[Start of Source material]
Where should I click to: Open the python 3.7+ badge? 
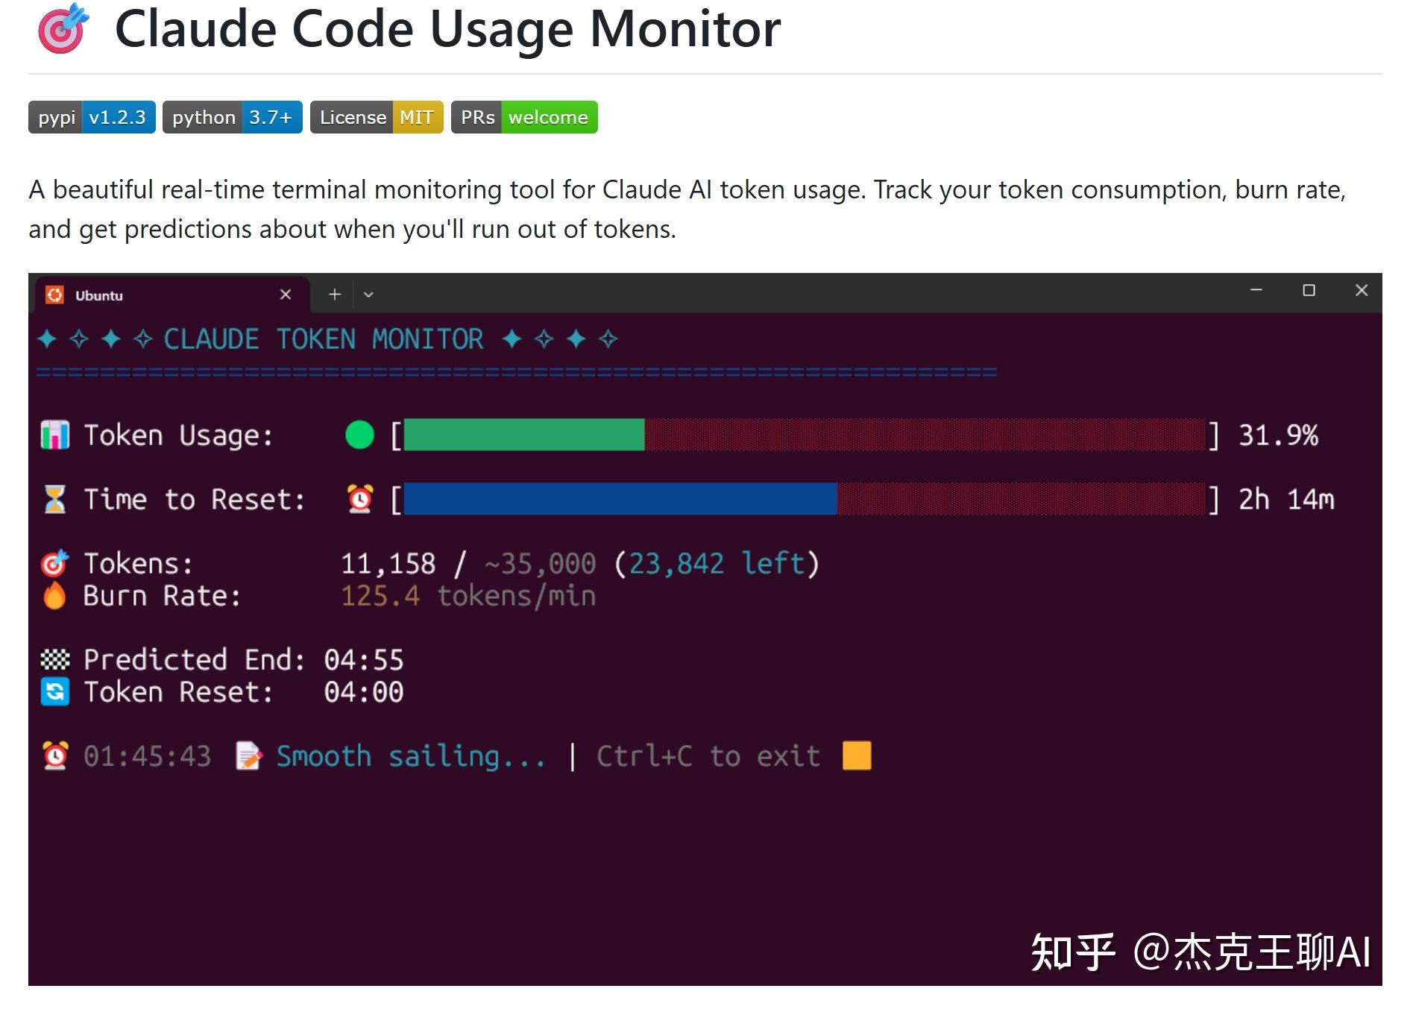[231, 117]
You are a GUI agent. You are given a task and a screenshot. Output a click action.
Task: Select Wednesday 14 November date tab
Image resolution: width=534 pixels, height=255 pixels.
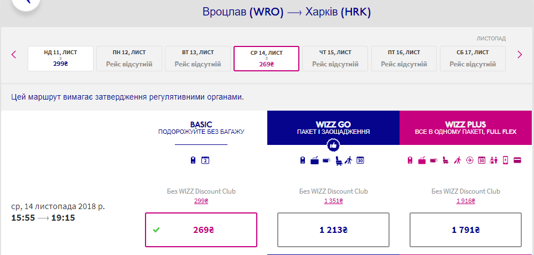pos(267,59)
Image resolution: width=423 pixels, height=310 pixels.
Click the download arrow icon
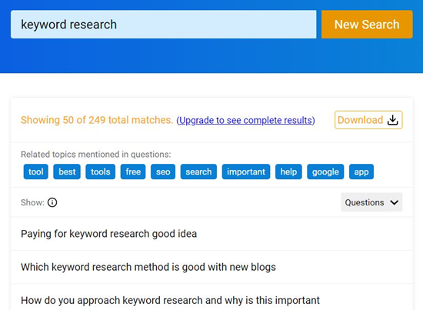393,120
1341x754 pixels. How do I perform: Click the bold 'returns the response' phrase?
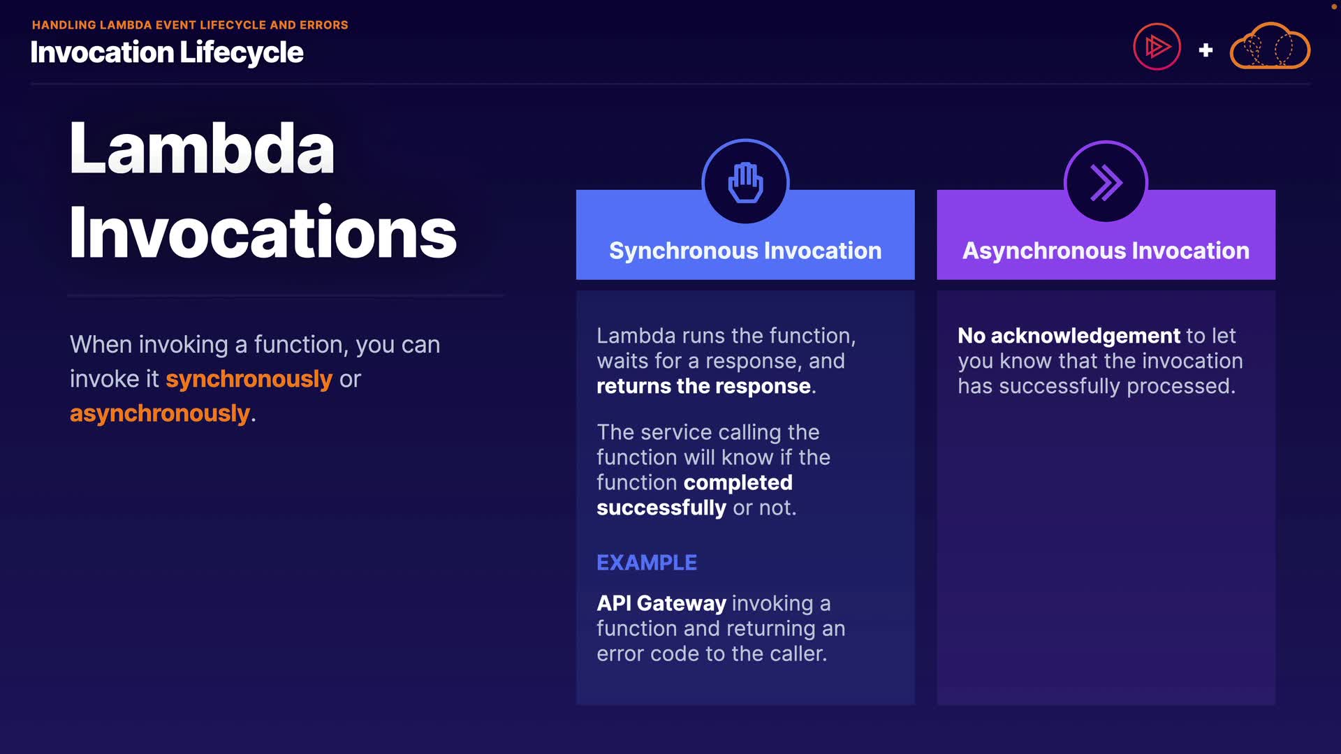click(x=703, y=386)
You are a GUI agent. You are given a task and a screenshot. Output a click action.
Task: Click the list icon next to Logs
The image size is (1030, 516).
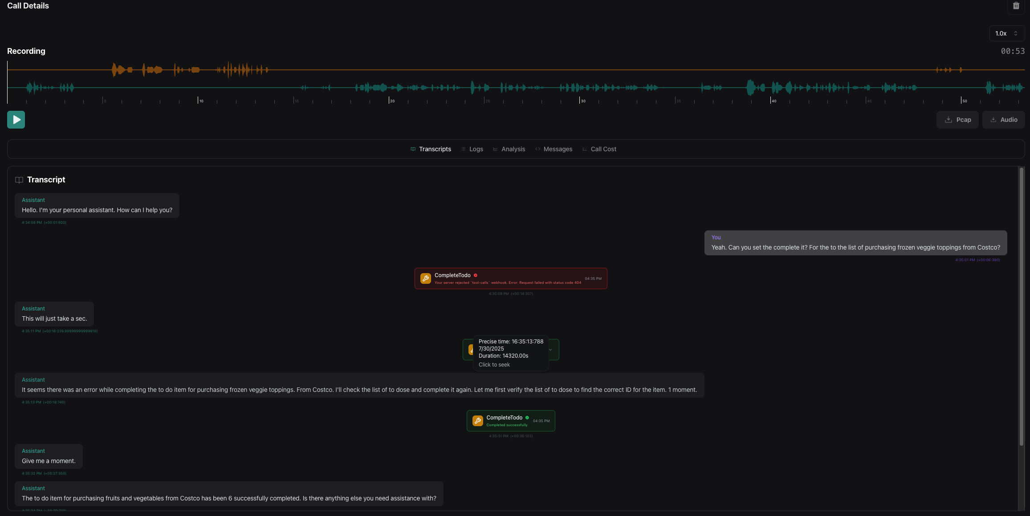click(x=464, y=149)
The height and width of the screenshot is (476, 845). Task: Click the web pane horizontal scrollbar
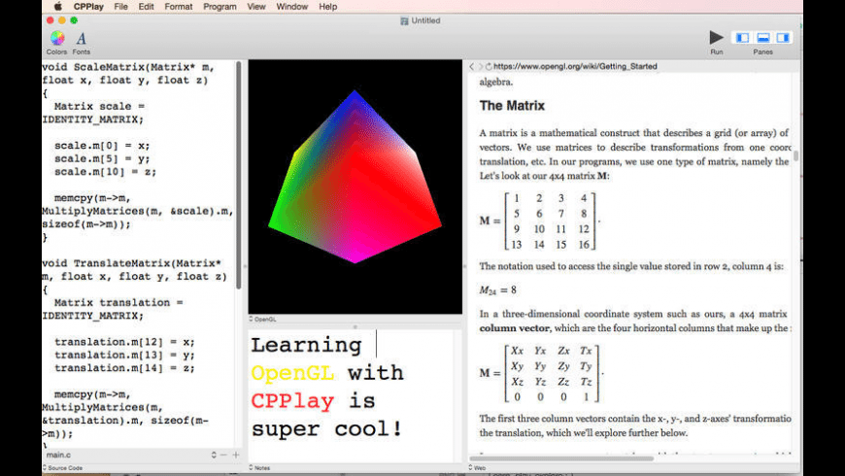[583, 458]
[End of Source material]
=== What needs to be done ===
Count the lines of the records above that contain the string "icon", treating uppercase and lowercase letters as different. Reply with the number alone.

=== Exercise answer ===
2